Publié le 13 avril 2017

Les demandes d'arrêt des procédures pour délais déraisonnables acheminées au Directeur des poursuites criminelles et pénales étaient évaluées à 805 en date du 6 avril 2017.

©Photo TC Media - Archives

JUSTICE. Vingt-quatre demandes d'arrêt des procédures ont été demandées en sept mois au palais de justice de Joliette en matière criminelle et pénale en vertu de la récente décision de la Cour Suprême imposant des limites aux délais judiciaires, communément appelée « arrêt Jordan ».

La décision de la Cour Suprême a été rendue le 8 juillet 2016 et impose des délais à respecter dans les causes judiciaires. En février dernier, le Directeur des poursuites criminelles et pénales avait comptabilisé que 24 demandes avaient été formulées seulement dans le district judiciaire de Joliette.

Il comptait alors un total de 547 demandes d'arrêt des procédures pour délais déraisonnables à travers les divers districts judiciaires du Québec.  À ce moment, selon des documents consultés par TC Media, 65 décisions avaient été rendues relativement à ces requêtes.

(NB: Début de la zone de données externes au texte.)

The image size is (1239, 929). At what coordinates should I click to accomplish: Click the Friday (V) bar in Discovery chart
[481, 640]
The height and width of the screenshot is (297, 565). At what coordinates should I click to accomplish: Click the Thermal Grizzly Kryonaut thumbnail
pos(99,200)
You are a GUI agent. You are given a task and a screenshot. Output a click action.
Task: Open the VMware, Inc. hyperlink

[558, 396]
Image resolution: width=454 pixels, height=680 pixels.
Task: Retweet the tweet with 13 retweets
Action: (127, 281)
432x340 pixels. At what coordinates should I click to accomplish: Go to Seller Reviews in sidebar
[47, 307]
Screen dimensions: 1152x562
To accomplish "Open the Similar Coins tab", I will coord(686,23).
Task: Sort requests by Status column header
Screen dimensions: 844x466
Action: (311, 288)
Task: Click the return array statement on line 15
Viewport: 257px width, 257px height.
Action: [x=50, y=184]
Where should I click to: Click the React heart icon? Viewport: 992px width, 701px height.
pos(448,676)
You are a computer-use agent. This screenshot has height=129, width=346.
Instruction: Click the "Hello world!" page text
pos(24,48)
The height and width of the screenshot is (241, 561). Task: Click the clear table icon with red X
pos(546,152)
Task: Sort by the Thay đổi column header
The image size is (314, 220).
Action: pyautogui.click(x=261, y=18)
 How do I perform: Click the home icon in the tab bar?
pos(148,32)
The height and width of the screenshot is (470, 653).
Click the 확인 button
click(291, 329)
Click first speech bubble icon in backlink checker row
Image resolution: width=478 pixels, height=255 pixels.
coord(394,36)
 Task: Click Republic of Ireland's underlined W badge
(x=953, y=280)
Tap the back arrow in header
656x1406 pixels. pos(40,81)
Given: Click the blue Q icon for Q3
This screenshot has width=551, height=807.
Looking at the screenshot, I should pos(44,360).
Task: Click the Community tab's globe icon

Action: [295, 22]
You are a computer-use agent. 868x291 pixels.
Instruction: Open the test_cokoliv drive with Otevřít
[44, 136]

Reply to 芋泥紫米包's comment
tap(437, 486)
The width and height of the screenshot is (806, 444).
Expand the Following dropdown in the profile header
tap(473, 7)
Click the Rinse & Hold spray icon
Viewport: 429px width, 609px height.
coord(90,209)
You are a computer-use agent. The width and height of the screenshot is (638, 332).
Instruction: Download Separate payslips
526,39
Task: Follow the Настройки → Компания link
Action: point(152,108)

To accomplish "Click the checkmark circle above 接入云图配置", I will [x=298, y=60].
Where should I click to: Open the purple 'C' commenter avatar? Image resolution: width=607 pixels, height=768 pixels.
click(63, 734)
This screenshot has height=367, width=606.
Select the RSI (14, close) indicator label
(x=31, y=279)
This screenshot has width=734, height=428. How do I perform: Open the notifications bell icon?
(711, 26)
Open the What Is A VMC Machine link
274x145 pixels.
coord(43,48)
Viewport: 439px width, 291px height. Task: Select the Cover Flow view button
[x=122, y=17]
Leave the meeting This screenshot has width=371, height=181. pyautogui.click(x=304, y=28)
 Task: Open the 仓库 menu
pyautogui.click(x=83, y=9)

De ce nombre, 38 dossiers avaient fait l'objet d'un arrêt des procédures, soit 58,4 %.

Depuis, plus de 250 nouvelles demandes ont été reçues, évalue le DPCP. En effet, selon les dernières données disponibles du DPCP, en date du 6 avril, le total s'élevait à 805 requêtes en arrêt des procédures pour délais déraisonnables, dont 485 en matière criminelle et 320 en matière pénale.

« Hécatombe »

Véronique Hivon, députée de Joliette.

Photo TC Media - Archives

Pour la députée de Joliette et ancienne avocate Véronique Hivon, c'est « l'hécatombe ».

Selon elle, les requêtes en arrêt des procédures pour délais déraisonnables des accusés « viennent engorger un système qui est déjà à bout de souffle ».

Elle qualifie d'ailleurs « d'exponentielles » les demandes qui s'accumulent depuis les derniers mois au DPCP et s'inquiète que les victimes n'obtiennent pas justice.

Application d'une clause réclamée

« La clause dérogatoire doit être utilisée », argue-t-elle.

Son parti, le Parti québécois, a publié un communiqué le 9 avril dans lequel il demande au gouvernement d'utiliser cette clause, laquelle, propose le parti, permettrait de suspendre pendant une période limitée de un à deux ans les effets de l'arrêt Jordan afin de permettre de « remettre le système en ordre ».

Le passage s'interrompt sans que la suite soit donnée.